# Matrix Multiplication Speed Comparison

## torch.bmm

https://discuss.pytorch.org/t/difference-between-matmul-broadcast-and-bmm-on-computational-graph/22674

>These two should be equivalent even if they define different computational graphs (potentially doing broadcasting in a different way). That means that, during training, because of floating point precision, they can end up giving noticeably different results as errors are amplified by the training...Both will be correct.
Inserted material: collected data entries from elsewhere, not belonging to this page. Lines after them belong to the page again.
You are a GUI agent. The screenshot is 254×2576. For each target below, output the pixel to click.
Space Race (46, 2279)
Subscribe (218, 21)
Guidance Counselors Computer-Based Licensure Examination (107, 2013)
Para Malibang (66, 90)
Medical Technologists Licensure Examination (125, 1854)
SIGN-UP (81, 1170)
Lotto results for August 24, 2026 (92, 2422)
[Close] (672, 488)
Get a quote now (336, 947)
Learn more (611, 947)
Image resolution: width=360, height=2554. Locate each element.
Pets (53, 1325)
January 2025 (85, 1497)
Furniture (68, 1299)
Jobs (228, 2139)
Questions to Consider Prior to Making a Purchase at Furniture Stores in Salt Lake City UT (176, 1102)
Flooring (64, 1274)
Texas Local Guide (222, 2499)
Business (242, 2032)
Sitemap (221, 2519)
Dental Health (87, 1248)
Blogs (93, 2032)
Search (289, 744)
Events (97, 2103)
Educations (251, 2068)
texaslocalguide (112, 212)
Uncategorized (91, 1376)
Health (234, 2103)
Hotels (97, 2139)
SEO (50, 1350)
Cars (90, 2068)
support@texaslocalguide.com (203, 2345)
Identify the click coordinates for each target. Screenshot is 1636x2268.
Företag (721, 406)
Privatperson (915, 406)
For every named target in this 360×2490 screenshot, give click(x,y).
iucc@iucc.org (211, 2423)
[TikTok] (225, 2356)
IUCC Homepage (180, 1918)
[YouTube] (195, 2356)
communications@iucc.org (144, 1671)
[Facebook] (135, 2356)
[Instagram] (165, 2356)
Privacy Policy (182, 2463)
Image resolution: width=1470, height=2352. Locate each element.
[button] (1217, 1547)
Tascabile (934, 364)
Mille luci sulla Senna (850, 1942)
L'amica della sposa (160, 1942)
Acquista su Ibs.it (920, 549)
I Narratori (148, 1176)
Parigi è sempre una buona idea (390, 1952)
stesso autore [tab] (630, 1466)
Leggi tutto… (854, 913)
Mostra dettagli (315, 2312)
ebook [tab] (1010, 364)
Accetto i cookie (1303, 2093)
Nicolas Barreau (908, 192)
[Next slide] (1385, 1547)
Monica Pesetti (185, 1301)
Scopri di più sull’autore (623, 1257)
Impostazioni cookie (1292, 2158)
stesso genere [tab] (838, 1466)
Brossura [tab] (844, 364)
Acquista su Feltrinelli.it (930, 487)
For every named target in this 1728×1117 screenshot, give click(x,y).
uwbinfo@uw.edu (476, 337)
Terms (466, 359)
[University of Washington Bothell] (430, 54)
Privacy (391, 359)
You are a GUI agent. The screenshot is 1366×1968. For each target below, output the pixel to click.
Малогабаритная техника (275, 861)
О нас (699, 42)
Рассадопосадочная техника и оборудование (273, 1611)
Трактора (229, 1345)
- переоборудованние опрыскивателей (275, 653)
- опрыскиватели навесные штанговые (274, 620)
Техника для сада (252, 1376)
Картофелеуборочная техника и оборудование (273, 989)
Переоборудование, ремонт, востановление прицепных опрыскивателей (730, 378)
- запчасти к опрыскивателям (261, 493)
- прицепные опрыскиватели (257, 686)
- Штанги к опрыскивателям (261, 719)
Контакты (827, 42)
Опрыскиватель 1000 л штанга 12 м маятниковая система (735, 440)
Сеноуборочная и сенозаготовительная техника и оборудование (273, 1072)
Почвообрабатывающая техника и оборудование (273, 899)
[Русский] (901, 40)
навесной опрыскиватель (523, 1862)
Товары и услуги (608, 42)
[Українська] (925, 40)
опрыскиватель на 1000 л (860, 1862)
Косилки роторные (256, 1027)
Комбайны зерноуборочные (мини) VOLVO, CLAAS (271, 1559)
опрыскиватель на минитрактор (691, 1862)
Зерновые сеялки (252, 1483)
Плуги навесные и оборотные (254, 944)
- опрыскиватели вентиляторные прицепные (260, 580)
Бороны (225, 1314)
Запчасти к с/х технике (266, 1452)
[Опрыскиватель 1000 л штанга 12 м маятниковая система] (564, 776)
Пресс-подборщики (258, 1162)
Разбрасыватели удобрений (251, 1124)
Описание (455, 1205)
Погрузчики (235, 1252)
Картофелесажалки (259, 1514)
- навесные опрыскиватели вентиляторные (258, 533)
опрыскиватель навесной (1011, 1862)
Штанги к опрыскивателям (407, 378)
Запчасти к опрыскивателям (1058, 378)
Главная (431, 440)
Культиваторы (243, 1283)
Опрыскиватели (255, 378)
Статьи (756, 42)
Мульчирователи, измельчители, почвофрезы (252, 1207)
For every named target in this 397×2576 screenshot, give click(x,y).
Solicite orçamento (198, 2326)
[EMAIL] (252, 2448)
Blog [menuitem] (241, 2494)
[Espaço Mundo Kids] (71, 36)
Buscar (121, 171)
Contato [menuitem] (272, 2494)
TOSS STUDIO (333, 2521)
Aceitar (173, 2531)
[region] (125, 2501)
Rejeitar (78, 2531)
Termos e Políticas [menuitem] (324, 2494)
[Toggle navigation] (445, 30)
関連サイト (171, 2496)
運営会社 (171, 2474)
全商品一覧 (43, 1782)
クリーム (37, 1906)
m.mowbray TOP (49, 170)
You can see changing from one to the other having the same effect as changing the random seed that you set at the beginning of your script: all the numbers you will get will be different but if your model is robust, both should converge to a similar solution in terms of performance.

**Example**

If input is a (b×n×m) tensor, mat2 is a (b×m×p) tensor, out will be a (b×n×p) tensor.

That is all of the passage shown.